> Problem details
Transcribe the line with "العربية (1491, 1330)" and all the lines that follow it in the material below, exactly as they stand.

[Material supplied]

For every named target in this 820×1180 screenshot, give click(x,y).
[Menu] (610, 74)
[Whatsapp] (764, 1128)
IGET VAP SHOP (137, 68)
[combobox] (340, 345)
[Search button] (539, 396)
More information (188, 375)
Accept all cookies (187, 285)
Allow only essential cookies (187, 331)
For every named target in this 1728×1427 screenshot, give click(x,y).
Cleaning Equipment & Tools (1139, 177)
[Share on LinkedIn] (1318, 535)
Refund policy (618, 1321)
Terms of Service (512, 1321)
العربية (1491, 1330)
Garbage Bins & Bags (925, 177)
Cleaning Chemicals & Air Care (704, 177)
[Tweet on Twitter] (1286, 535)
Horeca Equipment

[/Material supplied]

> Solved problem
العربية (1491, 1330)
Garbage Bins & Bags (925, 177)
Cleaning Chemicals & Air Care (704, 177)
[Tweet on Twitter] (1286, 535)
Horeca Equipment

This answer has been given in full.